按照开始的设想,实验二应该直接就是继承实验1,然后修改方法就行了,可是实际的操作过程中遇到了很多问题,比如改某个方法,其它的方法页需要更改,不够既然用类写了,最大的好处就是清晰直观。其实这两个实验把我带进了误区,满脑子都是排序,队列,维护一类的词语,从而忘记了最最简单的方法,直接一个循环,然后依次遍历取最优解就行,时间复杂度和空间复杂度都是最低的。还有可惜的就是,没有优化自己的代码,写的太难看了,运用到的方法也不太好。关于代码没有注释的问题,其实是有注释的,实验报告中为了减少篇幅,所以删去了,代码的详细情况和解释,包括一些独特的用法,都记录在了我的博客中。

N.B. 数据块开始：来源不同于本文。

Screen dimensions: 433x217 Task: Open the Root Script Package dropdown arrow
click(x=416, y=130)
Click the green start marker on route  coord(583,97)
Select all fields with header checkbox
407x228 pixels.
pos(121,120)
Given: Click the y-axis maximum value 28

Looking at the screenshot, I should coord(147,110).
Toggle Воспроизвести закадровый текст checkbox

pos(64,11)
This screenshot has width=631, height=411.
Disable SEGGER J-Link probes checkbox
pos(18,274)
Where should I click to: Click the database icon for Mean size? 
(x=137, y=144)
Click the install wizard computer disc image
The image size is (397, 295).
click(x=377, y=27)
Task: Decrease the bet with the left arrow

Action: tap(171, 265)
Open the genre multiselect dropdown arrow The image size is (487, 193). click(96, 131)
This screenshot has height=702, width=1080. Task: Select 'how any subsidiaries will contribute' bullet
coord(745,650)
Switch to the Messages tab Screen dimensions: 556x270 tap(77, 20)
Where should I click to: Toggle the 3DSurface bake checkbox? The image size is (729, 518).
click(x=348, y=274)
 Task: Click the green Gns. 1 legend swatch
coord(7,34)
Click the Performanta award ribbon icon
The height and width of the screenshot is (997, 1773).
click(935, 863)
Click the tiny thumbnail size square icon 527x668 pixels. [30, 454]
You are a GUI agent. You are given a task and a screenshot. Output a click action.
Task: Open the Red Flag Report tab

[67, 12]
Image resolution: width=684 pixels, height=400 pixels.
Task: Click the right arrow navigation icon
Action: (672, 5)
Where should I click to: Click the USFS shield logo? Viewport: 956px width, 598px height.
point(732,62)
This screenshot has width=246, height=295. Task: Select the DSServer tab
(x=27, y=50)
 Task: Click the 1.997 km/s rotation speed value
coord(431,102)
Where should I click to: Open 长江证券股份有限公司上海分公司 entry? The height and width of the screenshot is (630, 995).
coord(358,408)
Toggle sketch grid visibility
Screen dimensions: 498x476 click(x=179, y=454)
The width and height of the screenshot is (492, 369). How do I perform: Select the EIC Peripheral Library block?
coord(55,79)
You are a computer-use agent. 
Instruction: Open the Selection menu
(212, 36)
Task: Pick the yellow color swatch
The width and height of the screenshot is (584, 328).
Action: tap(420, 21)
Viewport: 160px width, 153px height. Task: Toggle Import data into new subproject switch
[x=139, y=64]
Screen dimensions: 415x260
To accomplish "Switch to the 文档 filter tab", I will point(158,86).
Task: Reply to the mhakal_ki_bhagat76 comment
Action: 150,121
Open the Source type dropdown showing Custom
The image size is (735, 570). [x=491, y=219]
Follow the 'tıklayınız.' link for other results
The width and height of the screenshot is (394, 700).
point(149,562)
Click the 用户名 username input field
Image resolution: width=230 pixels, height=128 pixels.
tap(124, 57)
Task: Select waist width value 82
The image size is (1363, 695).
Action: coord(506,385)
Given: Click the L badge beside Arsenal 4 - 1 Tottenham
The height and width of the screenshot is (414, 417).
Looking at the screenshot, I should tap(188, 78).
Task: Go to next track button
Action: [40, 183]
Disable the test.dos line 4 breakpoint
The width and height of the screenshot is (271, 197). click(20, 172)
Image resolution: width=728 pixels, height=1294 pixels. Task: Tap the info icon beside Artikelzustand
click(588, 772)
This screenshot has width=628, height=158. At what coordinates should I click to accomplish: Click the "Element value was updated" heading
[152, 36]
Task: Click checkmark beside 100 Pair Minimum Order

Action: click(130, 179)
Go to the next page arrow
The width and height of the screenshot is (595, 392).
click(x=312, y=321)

最最重要的一件事情,就是,至今还没有实现动态的绘制直线,我知道有这个方法,却不是太懂,看了很多资料,也没有一个最合理的解释。这一个地方就有机会在实现。

代码的风格:参照的是PEP8。

最后,这两个调度的实验结束了,最开始自己想要用python动态绘制调度图的想法也落实了一半,但是会不会实现就不好说了,估计也没有这个时候写实验的冲劲了。但是有一点,python挺好玩的,也挺喜欢这种实践与理论结合的方式,下一次的实验,用plt显然是不可以的了,实现的方式和是否可视化展示,还没想好,反正路在脚下,走就完事。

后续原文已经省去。